Towards the end of the time that I wrote the majority of my poetry, I began to shave my head. I always lit a candle for D., and I would begin a sort of ritual in which I would slowly, carefully begin to shave away all my hair. For some reason it seemed to make me feel new and clean. Sometimes I would even find some old memories I thought I had forgotten. When I was done shaving, I could blow out the candle, and go to sleep feeling totally relaxed and good about my life. The next day I would wake up with a positive outlook on life, one that I had been struggling to see for quite some time.
A few months later, I began to read about meditation and the ways to be at peace with your existence. Occasionally I tried to meditate, and it seemed to help me focus my thoughts on nothing, and just relax. Eventually I got to the point where I could bring myself to a level where all I had to do was to simply breathe. At last I was beginning to understand my inner peace. I then began to get curious about this religion that brought me this meditation. I started to read about Buddhism and the Buddhist belief system. It wasn't hard for me to relate to the words I was reading, and the feelings they portrayed.
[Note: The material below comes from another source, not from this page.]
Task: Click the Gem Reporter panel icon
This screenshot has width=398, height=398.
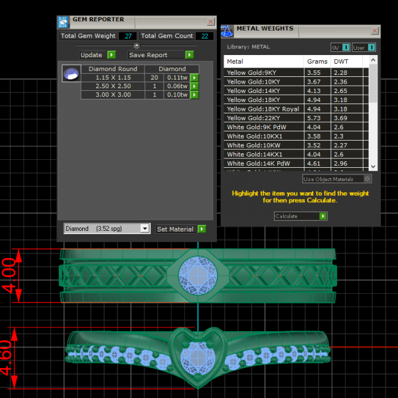Action: [x=64, y=21]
Over the last couple of years, my belief in Jesus has slowly dwindled away to nothing. A couple of weeks ago I kneeled down to my knees, lit a candle for D., and offered one last and final prayer to Jesus. I asked him to forgive me if I was wrong, but I had to do what I felt was right. I had lost my faith in him, and I needed to find faith in something else. I just wasn't able to believe that he took D. away from us and I wouldn't be able to find out why. I needed some answers about why we are here and why we leave, and what we are supposed to do in the meantime. I couldn't find the answers through Christianity, but I did find relief in Buddhism.
I feel as if I have dropped a huge boulder off of my shoulders, and also from the bottom of my heart. I have confessed and acknowledged to myself that I am now a Buddhist. People may wonder how or why, but that is all irrelevant. In fact, the only change others may be able to detect is the more frequent smile on my face, and the lack of hair on my head, but to me the changes on the inside are tremendous.

3 comments:
so do you still shave your head for the same reasons?
No. Now i do it because it just looks so darn good!
We are all defined by our experiences. I feel like I'm only shaped by lots of small ones. I've always been curious what I would be like (and hopefully for the better) if I were shaped by a big life experience. Great blog and journey!! Keep posting!